— START OF Extracted records —

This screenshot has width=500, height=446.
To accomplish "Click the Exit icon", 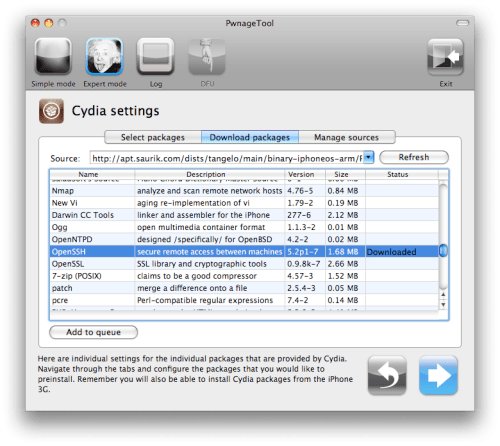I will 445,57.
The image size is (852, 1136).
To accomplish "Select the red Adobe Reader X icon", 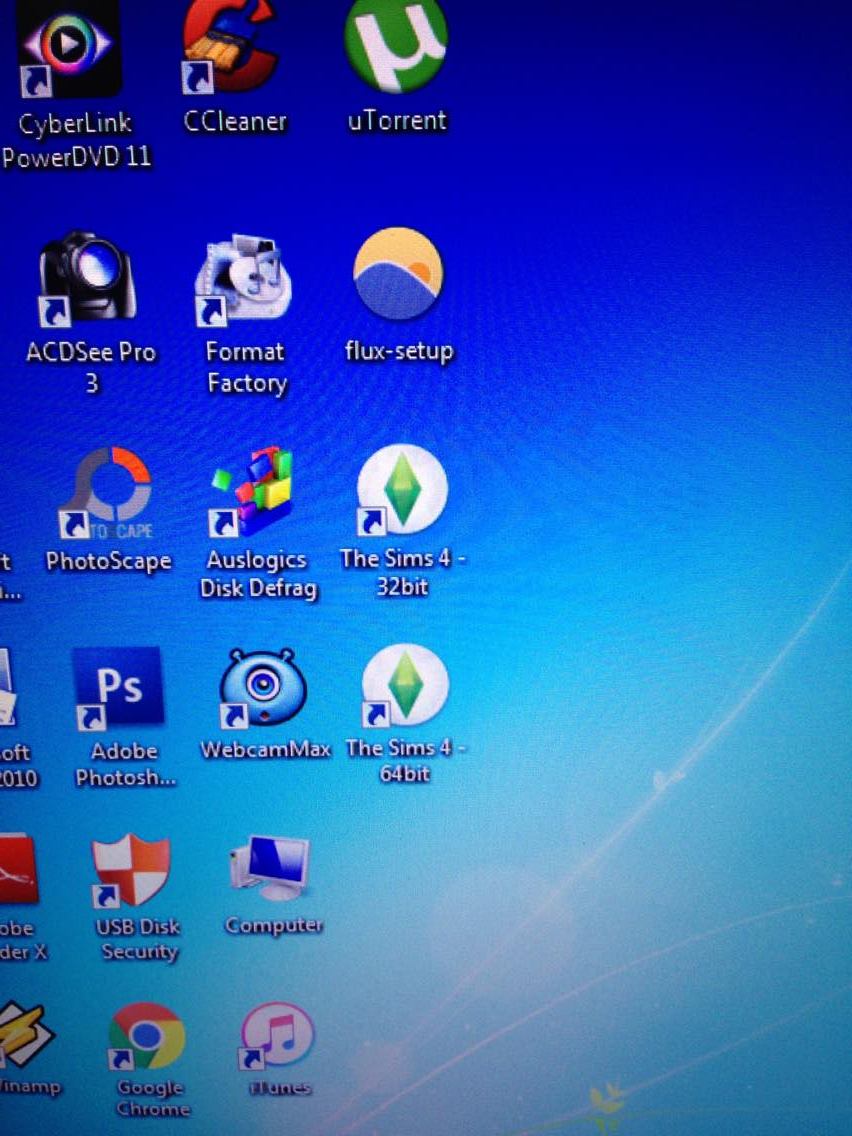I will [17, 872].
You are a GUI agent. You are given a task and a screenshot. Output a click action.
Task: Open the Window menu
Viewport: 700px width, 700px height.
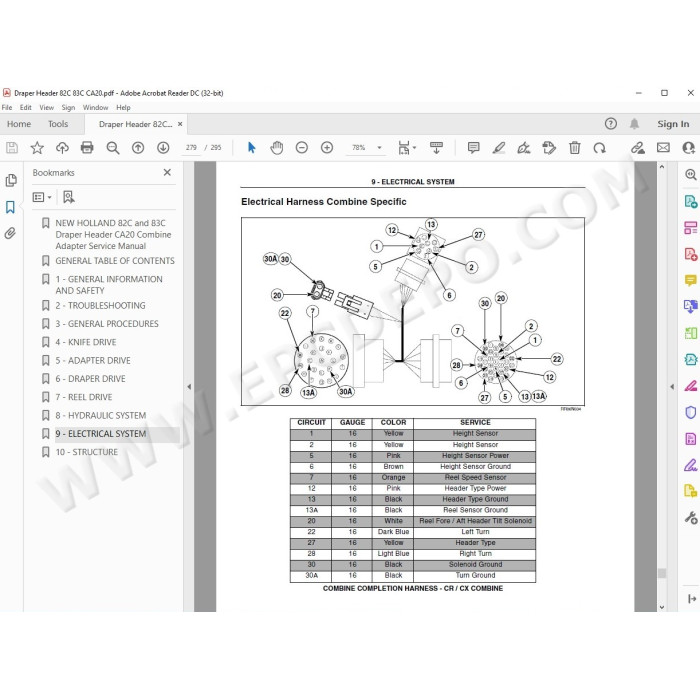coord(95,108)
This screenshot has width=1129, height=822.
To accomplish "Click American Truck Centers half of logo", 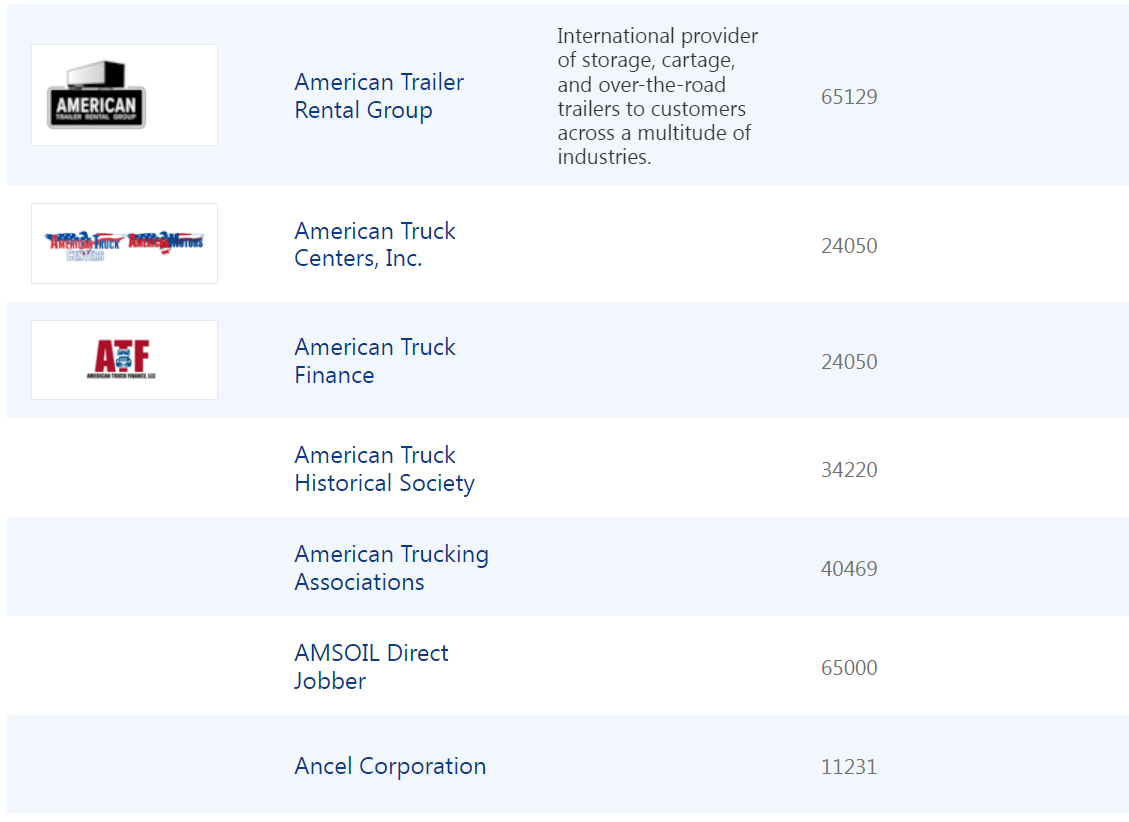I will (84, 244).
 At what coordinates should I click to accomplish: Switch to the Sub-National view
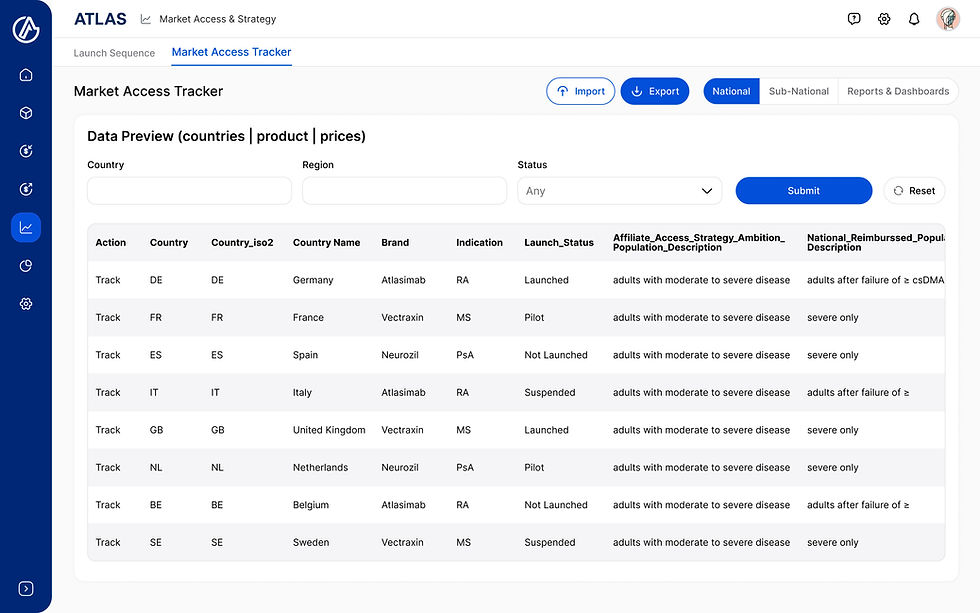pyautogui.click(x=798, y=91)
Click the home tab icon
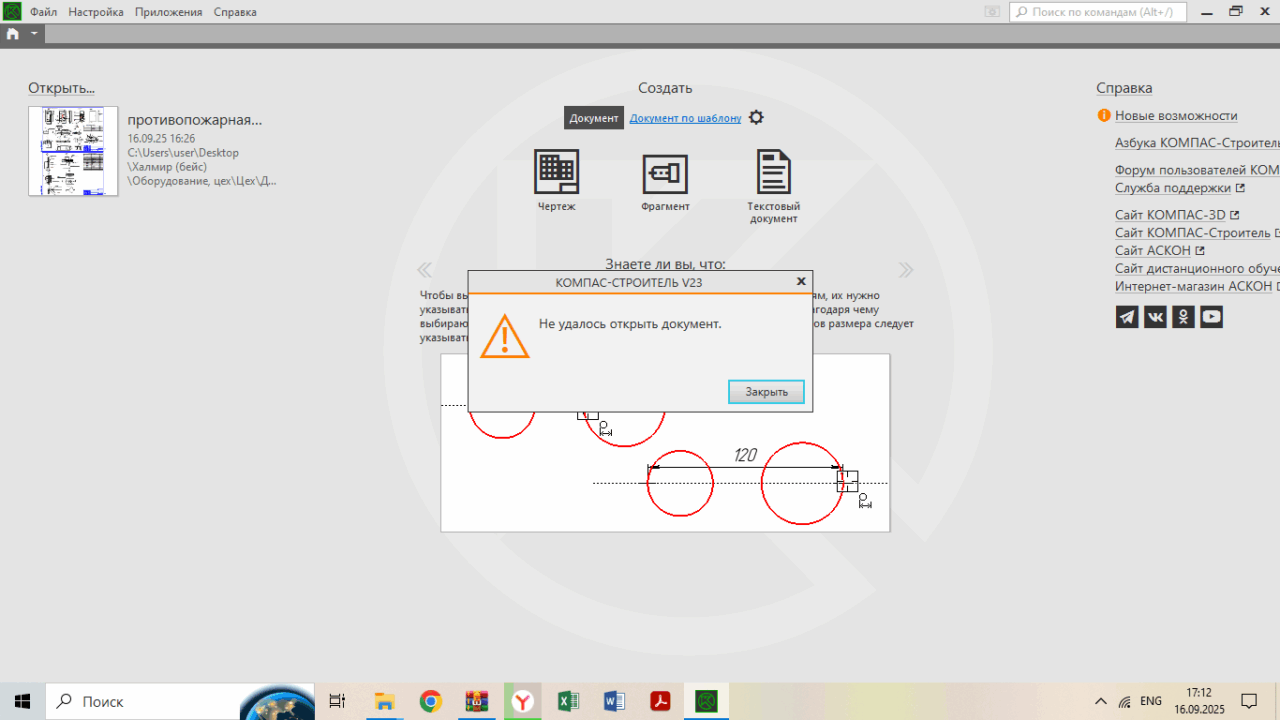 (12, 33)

— END OF Extracted records —

**Work to be completed**.
Rewrite the records from the line with "At what coordinates" up to and including the last line of the records, keeping the requests, and multiply every coordinate in the answers by 1.9, rounding to whole numbers with halves rounded up. Leave the pictures out of your answer.

**Result**.
 At what coordinates should I click to accomplish: Switch to the Sub-National view
pyautogui.click(x=1516, y=173)
Click the home tab icon
 (23, 63)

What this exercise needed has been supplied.